La particularité de votre ouvrage est de vouloir "jouer" avec vos lecteurs. Après une réflexion sur votre traduction d’Un pour marquer la cadence de James Crumley (Gallimard, 1992), vous écrivez : "Restons-en là, je suis sûr que des lecteurs trouveront mieux"…
J’ai constaté lors de joutes littéraires ou d’ateliers de traduction que lorsque nous sommes plusieurs à plancher sur un même texte, nous avons plus de chances de trouver les réponses à nos questions puisque chacun arrive avec sa culture et ses références. L’objectif de mon livre est de montrer que la traduction repose sur des énigmes et des rébus. En 2019, lors d'une joute de traduction pendant le festival Le goût des autres au Havre, Charles Recoursé et moi avons traduit, chacun de notre côté, quelques pages des Raisins de la colère de Steinbeck. Alors qu’aucun de nous n’a fait de bourde ou de contre-sens, nous avions moins d’une dizaine de phrases en commun. Après, pour pondérer cela, la traduction n’est pas non plus de l’hyper-subjectivité : je ne dois pouvoir argumenter mes choix auprès des éditeurs.
Vous écrivez également : "Voici un premier paradoxe : j’exerce un métier solitaire et pourtant je fais souvent appel à des personnes, de mon entourage ou lointaines". Pourquoi est-ce important ?
J’ai souvent des doutes, comme je l’explique sur 475 pages. Pour les lever, je suis en contact autant que possible avec l’auteur ou l’autrice et d’autres traducteurs. Et sinon, je demande autour de moi selon les compétences de chacun. C’est comme ça que je me suis retrouvé à Issy-les-Moulineaux, un samedi après-midi, au milieu de mordus de pêche pour Intempéries de Thomas McGuane (Cherche-midi, 2003) alors que je n’avais jamais pêché de ma vie ! Ce n’était pas tant pour une question de lexique, de syntaxe ou de grammaire mais pour comprendre ce qu’il se passait dans la nouvelle et de réfléchir avec des personnes qui connaissaient le domaine bien mieux que moi. Par respect pour les lecteurs qui s’y connaissent, je devais leur présenter une traduction recevable.
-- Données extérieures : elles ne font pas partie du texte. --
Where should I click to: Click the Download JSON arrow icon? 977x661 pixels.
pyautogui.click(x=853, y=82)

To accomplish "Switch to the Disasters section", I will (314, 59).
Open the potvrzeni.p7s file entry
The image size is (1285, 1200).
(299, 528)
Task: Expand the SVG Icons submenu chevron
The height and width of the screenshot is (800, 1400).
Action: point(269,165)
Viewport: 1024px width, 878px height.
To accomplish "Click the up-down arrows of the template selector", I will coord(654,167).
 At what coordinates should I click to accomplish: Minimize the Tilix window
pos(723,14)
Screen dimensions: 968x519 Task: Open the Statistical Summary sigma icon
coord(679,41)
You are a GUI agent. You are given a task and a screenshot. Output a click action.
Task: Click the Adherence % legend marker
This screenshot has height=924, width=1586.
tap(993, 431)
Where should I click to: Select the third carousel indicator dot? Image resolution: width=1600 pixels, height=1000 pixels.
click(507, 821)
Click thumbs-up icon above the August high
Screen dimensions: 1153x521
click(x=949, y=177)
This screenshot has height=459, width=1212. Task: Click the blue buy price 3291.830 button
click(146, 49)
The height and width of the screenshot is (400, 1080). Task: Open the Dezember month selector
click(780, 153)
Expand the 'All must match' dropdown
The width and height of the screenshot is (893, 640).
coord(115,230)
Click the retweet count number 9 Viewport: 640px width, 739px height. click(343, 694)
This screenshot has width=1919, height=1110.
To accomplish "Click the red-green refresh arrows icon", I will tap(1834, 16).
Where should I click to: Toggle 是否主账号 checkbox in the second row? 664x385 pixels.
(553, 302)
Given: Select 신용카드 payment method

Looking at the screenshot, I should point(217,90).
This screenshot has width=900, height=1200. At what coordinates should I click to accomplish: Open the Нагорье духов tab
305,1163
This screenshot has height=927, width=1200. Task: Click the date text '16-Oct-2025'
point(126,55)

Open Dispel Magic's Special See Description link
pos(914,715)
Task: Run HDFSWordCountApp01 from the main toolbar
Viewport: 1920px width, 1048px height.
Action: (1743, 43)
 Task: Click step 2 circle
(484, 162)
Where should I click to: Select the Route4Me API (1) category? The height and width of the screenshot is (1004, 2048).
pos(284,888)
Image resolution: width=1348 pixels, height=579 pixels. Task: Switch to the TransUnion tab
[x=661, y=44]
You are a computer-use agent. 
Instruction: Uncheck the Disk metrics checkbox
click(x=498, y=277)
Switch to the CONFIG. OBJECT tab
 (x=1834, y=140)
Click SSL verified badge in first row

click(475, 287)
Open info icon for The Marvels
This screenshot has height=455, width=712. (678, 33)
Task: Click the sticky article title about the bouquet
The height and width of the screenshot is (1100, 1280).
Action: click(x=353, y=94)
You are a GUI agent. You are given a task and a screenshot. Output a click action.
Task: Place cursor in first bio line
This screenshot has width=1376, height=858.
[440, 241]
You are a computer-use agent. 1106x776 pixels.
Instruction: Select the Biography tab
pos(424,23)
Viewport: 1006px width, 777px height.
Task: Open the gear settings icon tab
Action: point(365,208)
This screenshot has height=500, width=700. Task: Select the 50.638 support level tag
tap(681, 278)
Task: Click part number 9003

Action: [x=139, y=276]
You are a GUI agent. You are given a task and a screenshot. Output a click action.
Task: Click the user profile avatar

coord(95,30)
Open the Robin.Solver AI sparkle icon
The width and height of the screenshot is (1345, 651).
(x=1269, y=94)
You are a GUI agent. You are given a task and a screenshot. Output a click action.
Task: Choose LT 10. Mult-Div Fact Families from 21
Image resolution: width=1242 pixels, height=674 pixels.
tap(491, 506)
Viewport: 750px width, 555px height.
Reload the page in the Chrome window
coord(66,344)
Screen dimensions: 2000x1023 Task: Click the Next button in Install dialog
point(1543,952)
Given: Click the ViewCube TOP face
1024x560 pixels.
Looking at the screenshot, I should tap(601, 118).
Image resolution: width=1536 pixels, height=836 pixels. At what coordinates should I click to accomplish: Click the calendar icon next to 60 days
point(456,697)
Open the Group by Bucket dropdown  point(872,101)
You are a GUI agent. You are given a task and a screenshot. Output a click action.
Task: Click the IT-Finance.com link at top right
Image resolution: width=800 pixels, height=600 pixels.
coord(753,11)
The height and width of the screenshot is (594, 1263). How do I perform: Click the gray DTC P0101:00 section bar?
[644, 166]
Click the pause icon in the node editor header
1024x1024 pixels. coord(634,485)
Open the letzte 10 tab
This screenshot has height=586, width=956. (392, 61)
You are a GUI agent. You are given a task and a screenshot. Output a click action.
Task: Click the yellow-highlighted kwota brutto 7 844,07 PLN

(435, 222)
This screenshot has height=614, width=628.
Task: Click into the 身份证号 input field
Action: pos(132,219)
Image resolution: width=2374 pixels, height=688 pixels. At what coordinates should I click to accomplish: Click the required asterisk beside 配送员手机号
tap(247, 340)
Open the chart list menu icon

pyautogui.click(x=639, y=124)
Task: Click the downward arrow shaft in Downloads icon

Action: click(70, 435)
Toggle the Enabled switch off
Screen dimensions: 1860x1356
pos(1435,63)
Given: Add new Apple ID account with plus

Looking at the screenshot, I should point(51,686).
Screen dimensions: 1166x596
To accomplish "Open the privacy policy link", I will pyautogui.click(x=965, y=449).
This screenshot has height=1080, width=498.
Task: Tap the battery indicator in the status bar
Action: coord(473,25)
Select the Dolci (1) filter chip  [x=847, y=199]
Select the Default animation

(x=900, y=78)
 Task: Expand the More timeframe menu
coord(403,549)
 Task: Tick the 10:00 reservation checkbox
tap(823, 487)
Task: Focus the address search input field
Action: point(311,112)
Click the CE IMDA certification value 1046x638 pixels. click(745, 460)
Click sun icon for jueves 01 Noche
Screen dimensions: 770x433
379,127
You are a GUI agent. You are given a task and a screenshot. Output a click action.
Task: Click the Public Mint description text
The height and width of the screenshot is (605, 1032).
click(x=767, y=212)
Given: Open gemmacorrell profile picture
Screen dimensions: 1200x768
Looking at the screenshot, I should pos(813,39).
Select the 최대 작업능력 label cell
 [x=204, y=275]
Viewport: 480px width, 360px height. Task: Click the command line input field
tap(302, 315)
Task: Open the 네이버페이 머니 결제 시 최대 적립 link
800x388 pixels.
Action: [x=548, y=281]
A vous lire, la traduction parfaite n’existe pas. Avez-vous publié un texte dont la traduction ne mériterait pas d’être reprise ?
Non, pas du tout ! Le français change et les langues bougent entre elles. Nous vivons avec des matières malléables qui évoluent dans le temps. La traduction ultime à laquelle on ne retouchera pas n’existe pas. A un instant T, je rends la traduction que j’estime être la meilleure possible, tout en étant infiniment conscient que mon travail est périssable.
Par instants, le sol penche bizarrement paraîtra le 2 septembre chez Robert Laffont. Pourquoi avoir écrit ce livre ?
Je ne suis pas le sujet de mon livre mais un algorithme vivant. Quand j’ai commencé à lire de la littérature américaine, j’avais repéré des traducteurs dont Brice Matthieussent et sa collection "Fictives" chez Christian Bourgois Editeur. Il était presque un gage de qualité : s’il avait travaillé sur un texte, il y avait de grandes chances pour qu’il m’intéresse. C’est comme ça que j’ai découvert des auteurs irlandais comme Robert McLiam Wilson. Après trente ans de carrière, je peux désormais être cette courroie de transmission. L'idée de mon livre est d’inviter les lecteurs à découvrir des livres formidables qu’ils ne connaissent pas, et mon outil pour faire connaître ces œuvres, c’est la traduction.